→ **Task description**
Pull out every line with the word "agent" from the entries below.

→ **Input**

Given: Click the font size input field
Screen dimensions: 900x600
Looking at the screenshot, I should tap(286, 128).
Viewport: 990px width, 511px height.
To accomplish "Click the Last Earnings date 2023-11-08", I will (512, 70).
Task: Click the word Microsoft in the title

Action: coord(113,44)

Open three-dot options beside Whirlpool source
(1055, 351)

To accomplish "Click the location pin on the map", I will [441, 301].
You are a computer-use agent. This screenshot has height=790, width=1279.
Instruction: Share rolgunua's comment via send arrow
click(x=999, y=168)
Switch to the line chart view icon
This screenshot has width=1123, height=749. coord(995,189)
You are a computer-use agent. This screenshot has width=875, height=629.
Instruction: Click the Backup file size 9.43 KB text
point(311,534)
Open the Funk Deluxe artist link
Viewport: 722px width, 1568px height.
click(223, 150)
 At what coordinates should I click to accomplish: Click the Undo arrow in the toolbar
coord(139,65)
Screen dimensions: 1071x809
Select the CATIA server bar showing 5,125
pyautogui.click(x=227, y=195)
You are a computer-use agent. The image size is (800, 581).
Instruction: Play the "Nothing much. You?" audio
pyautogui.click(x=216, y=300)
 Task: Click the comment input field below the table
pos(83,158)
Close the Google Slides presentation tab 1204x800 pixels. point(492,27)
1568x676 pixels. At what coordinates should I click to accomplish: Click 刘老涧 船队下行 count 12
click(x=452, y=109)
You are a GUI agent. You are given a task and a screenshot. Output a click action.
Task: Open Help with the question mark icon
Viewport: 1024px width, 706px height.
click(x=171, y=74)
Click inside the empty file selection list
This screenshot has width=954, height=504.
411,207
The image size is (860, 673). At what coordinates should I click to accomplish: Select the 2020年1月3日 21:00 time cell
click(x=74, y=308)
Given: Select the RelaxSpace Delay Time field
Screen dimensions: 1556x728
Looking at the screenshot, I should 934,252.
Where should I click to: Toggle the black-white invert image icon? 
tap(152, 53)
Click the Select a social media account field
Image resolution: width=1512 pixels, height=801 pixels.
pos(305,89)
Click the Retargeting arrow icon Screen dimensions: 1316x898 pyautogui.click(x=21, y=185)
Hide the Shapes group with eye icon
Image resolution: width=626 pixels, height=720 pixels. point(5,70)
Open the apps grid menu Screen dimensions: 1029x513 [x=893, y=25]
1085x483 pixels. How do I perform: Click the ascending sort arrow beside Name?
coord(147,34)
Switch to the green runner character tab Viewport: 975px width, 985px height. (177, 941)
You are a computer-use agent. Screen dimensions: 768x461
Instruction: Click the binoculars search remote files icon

→ **Answer section**
You are a computer-use agent. This screenshot has height=790, width=1279.
You are a computer-use agent. This screenshot has width=875, height=629.
You are a computer-use agent. The image size is (800, 581).
You are a GUI agent. You are given a task and a screenshot. Output a click action.
You are a computer-use agent. Screen dimensions: 768x461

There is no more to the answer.